If sparks fly when you first meet someone it can mean chemistry is there for you both of you. I suggest you pursue this relationship. It could be "love at first signt" which you may or may not believe in.
Over the years I have had strong attractions to many men only to find out they have more baggage than I care to deal with.`They ended up being toxic with all the co-pendent issues there. I began to wonder if there were indeed healthy ones since I was burned before by abusive treatment so I was leary after so many years of being disappointed and heart broken.
As I weeded out my addictions and co-dependency I began to see the subtle distinction between healthy vital attraction and an addictive charge. I had some excellent therapy and coaching which helped me understand relationships better.I prayed to have well honed discernment.
By the time I met my husband of 35 years I was a centered, healthy woman with full confidence in myself. These sparks were stronger than any I had ever experienced and I wanted to learn more about him.
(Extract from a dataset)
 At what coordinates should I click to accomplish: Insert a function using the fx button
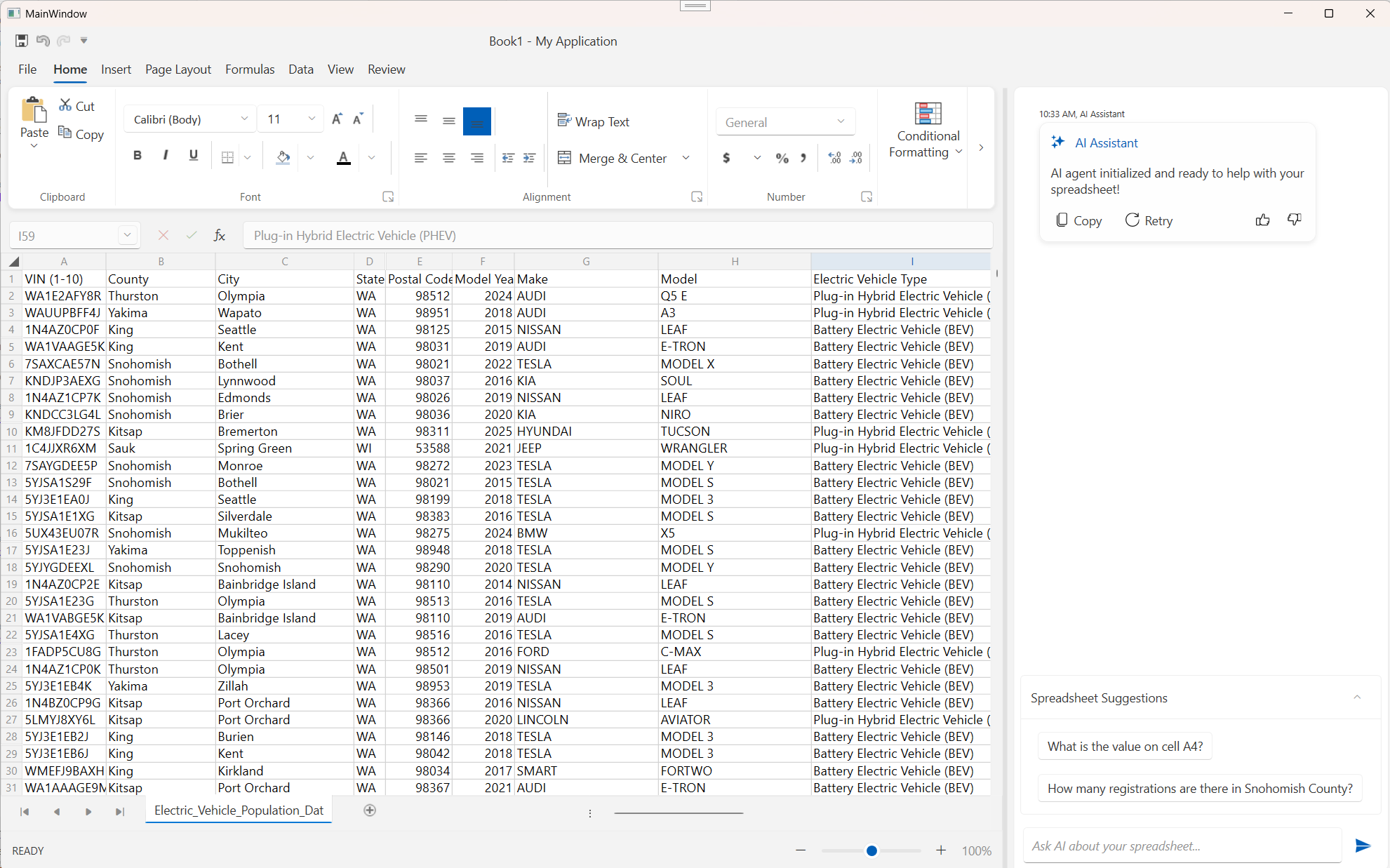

I thought I was truly in love with him and was very honest about what I wanted and expected in a partnership.
I felt I could be totally myself with this man who valued my feelings and thoughts. Somewhere down deep I believed in "love at first signt" and began to see this was right for me. I insisted we develop a friendship first before I let go into the sexual attraction.
He respected me for the way I stood up for myself and wasn't willing to speed on until we got to know one another well over the next year. He wanted to get married much sooner than I was willing to commit to that. Two years later we did marry and I still can feel those sparks when I think of him or am near him even now. He feels the same towards me much stronger than the initial meeting.
So go slow and be willing to have faith that if this relationship is right for you it will last all the ups and downs of life as you do so together.